● **Information shown**
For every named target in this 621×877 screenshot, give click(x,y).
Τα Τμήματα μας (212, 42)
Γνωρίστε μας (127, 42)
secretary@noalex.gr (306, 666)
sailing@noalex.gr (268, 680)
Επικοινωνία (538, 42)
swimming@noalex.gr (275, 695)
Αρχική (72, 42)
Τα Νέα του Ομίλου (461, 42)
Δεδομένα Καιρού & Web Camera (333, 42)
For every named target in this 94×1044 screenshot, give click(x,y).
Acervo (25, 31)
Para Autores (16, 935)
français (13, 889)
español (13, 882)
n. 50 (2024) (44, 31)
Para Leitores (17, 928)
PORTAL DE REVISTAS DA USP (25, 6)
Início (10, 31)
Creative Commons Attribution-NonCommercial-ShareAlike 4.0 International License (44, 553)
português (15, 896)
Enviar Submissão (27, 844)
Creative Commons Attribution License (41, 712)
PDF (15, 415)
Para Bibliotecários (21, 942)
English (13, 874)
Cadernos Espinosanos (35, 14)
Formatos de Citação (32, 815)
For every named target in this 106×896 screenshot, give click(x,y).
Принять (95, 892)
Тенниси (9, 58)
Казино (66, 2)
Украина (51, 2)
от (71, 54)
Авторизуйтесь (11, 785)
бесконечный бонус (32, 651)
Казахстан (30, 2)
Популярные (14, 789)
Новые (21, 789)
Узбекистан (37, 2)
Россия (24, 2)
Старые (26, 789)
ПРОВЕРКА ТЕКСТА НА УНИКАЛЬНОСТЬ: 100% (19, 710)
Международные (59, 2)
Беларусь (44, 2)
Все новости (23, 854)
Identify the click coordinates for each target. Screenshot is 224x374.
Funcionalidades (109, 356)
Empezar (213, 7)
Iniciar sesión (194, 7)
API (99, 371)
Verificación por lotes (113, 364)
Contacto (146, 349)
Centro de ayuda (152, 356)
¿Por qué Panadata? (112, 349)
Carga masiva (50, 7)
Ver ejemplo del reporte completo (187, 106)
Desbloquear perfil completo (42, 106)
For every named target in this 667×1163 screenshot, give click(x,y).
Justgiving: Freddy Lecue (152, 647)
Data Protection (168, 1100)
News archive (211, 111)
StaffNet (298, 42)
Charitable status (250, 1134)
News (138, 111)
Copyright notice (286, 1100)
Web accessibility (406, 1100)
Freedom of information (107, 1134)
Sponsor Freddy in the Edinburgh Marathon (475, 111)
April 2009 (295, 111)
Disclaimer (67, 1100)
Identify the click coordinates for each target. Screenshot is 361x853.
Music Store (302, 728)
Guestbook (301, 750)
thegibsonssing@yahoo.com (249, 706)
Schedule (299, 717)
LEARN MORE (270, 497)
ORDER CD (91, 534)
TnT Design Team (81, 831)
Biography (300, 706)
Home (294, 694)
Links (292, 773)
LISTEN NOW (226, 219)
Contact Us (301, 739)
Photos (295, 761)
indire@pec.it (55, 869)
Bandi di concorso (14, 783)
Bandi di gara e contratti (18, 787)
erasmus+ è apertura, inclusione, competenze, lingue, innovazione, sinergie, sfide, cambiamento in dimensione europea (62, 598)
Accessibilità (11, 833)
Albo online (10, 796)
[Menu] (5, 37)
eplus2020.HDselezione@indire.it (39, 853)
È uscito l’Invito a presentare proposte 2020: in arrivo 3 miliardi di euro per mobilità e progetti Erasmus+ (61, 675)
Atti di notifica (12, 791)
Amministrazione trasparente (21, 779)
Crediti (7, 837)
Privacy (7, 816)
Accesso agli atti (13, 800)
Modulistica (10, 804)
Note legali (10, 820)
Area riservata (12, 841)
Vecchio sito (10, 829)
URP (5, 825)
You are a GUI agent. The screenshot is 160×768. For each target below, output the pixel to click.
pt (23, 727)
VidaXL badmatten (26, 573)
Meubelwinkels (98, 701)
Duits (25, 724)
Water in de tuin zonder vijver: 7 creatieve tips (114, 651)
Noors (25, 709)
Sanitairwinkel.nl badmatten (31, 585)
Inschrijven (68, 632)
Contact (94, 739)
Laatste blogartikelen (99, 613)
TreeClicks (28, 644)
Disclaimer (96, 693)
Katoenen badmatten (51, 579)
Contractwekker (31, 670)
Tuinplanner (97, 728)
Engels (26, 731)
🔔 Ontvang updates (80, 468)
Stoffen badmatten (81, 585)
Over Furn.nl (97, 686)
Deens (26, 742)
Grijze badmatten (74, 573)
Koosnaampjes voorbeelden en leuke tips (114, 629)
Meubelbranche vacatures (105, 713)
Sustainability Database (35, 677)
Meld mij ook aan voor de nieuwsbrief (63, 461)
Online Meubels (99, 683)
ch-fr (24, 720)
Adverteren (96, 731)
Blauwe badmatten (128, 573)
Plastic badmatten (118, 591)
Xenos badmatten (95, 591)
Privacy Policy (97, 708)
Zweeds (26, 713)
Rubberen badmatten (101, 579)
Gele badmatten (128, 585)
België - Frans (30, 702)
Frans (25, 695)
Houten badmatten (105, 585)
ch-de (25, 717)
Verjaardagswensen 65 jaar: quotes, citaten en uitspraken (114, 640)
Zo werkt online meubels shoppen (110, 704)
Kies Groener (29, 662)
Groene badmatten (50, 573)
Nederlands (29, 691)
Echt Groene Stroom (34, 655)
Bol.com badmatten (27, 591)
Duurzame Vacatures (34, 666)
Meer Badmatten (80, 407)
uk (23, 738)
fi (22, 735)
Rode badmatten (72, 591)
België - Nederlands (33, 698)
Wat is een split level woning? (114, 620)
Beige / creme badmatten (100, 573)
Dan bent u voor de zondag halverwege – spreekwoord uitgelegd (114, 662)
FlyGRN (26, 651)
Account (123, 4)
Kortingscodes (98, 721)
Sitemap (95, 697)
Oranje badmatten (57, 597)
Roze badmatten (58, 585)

● **What this task involves**
Reproduce every one of the entries above verbatim, without altering any character.

● **Reply to the exercise**
For every named target in this 621×877 screenshot, give click(x,y).
Τα Τμήματα μας (212, 42)
Γνωρίστε μας (127, 42)
secretary@noalex.gr (306, 666)
sailing@noalex.gr (268, 680)
Επικοινωνία (538, 42)
swimming@noalex.gr (275, 695)
Αρχική (72, 42)
Τα Νέα του Ομίλου (461, 42)
Δεδομένα Καιρού & Web Camera (333, 42)
For every named target in this 94×1044 screenshot, give click(x,y).
Acervo (25, 31)
Para Autores (16, 935)
français (13, 889)
español (13, 882)
n. 50 (2024) (44, 31)
Para Leitores (17, 928)
PORTAL DE REVISTAS DA USP (25, 6)
Início (10, 31)
Creative Commons Attribution-NonCommercial-ShareAlike 4.0 International License (44, 553)
português (15, 896)
Enviar Submissão (27, 844)
Creative Commons Attribution License (41, 712)
PDF (15, 415)
Para Bibliotecários (21, 942)
English (13, 874)
Cadernos Espinosanos (35, 14)
Formatos de Citação (32, 815)
For every named target in this 106×896 screenshot, give click(x,y).
Принять (95, 892)
Тенниси (9, 58)
Казино (66, 2)
Украина (51, 2)
от (71, 54)
Авторизуйтесь (11, 785)
бесконечный бонус (32, 651)
Казахстан (30, 2)
Популярные (14, 789)
Новые (21, 789)
Узбекистан (37, 2)
Россия (24, 2)
Старые (26, 789)
ПРОВЕРКА ТЕКСТА НА УНИКАЛЬНОСТЬ: 100% (19, 710)
Международные (59, 2)
Беларусь (44, 2)
Все новости (23, 854)
Identify the click coordinates for each target. Screenshot is 224x374.
Funcionalidades (109, 356)
Empezar (213, 7)
Iniciar sesión (194, 7)
API (99, 371)
Verificación por lotes (113, 364)
Contacto (146, 349)
Centro de ayuda (152, 356)
¿Por qué Panadata? (112, 349)
Carga masiva (50, 7)
Ver ejemplo del reporte completo (187, 106)
Desbloquear perfil completo (42, 106)
For every named target in this 667×1163 screenshot, give click(x,y).
Justgiving: Freddy Lecue (152, 647)
Data Protection (168, 1100)
News archive (211, 111)
StaffNet (298, 42)
Charitable status (250, 1134)
News (138, 111)
Copyright notice (286, 1100)
Web accessibility (406, 1100)
Freedom of information (107, 1134)
Sponsor Freddy in the Edinburgh Marathon (475, 111)
April 2009 (295, 111)
Disclaimer (67, 1100)
Identify the click coordinates for each target. Screenshot is 361x853.
Music Store (302, 728)
Guestbook (301, 750)
thegibsonssing@yahoo.com (249, 706)
Schedule (299, 717)
LEARN MORE (270, 497)
ORDER CD (91, 534)
TnT Design Team (81, 831)
Biography (300, 706)
Home (294, 694)
Links (292, 773)
LISTEN NOW (226, 219)
Contact Us (301, 739)
Photos (295, 761)
indire@pec.it (55, 869)
Bandi di concorso (14, 783)
Bandi di gara e contratti (18, 787)
erasmus+ è apertura, inclusione, competenze, lingue, innovazione, sinergie, sfide, cambiamento in dimensione europea (62, 598)
Accessibilità (11, 833)
Albo online (10, 796)
[Menu] (5, 37)
eplus2020.HDselezione@indire.it (39, 853)
È uscito l’Invito a presentare proposte 2020: in arrivo 3 miliardi di euro per mobilità e progetti Erasmus+ (61, 675)
Atti di notifica (12, 791)
Amministrazione trasparente (21, 779)
Crediti (7, 837)
Privacy (7, 816)
Accesso agli atti (13, 800)
Modulistica (10, 804)
Note legali (10, 820)
Area riservata (12, 841)
Vecchio sito (10, 829)
URP (5, 825)
You are a GUI agent. The screenshot is 160×768. For each target below, output the pixel to click.
pt (23, 727)
VidaXL badmatten (26, 573)
Meubelwinkels (98, 701)
Duits (25, 724)
Water in de tuin zonder vijver: 7 creatieve tips (114, 651)
Noors (25, 709)
Sanitairwinkel.nl badmatten (31, 585)
Inschrijven (68, 632)
Contact (94, 739)
Laatste blogartikelen (99, 613)
TreeClicks (28, 644)
Disclaimer (96, 693)
Katoenen badmatten (51, 579)
Contractwekker (31, 670)
Tuinplanner (97, 728)
Engels (26, 731)
🔔 Ontvang updates (80, 468)
Stoffen badmatten (81, 585)
Over Furn.nl (97, 686)
Deens (26, 742)
Grijze badmatten (74, 573)
Koosnaampjes voorbeelden en leuke tips (114, 629)
Meubelbranche vacatures (105, 713)
Sustainability Database (35, 677)
Meld mij ook aan voor de nieuwsbrief (63, 461)
Online Meubels (99, 683)
ch-fr (24, 720)
Adverteren (96, 731)
Blauwe badmatten (128, 573)
Plastic badmatten (118, 591)
Xenos badmatten (95, 591)
Privacy Policy (97, 708)
Zweeds (26, 713)
Rubberen badmatten (101, 579)
Gele badmatten (128, 585)
België - Frans (30, 702)
Frans (25, 695)
Houten badmatten (105, 585)
ch-de (25, 717)
Verjaardagswensen 65 jaar: quotes, citaten en uitspraken (114, 640)
Zo werkt online meubels shoppen (110, 704)
Kies Groener (29, 662)
Groene badmatten (50, 573)
Nederlands (29, 691)
Echt Groene Stroom (34, 655)
Bol.com badmatten (27, 591)
Duurzame Vacatures (34, 666)
Meer Badmatten (80, 407)
uk (23, 738)
fi (22, 735)
Rode badmatten (72, 591)
België - Nederlands (33, 698)
Wat is een split level woning? (114, 620)
Beige / creme badmatten (100, 573)
Dan bent u voor de zondag halverwege – spreekwoord uitgelegd (114, 662)
FlyGRN (26, 651)
Account (123, 4)
Kortingscodes (98, 721)
Sitemap (95, 697)
Oranje badmatten (57, 597)
Roze badmatten (58, 585)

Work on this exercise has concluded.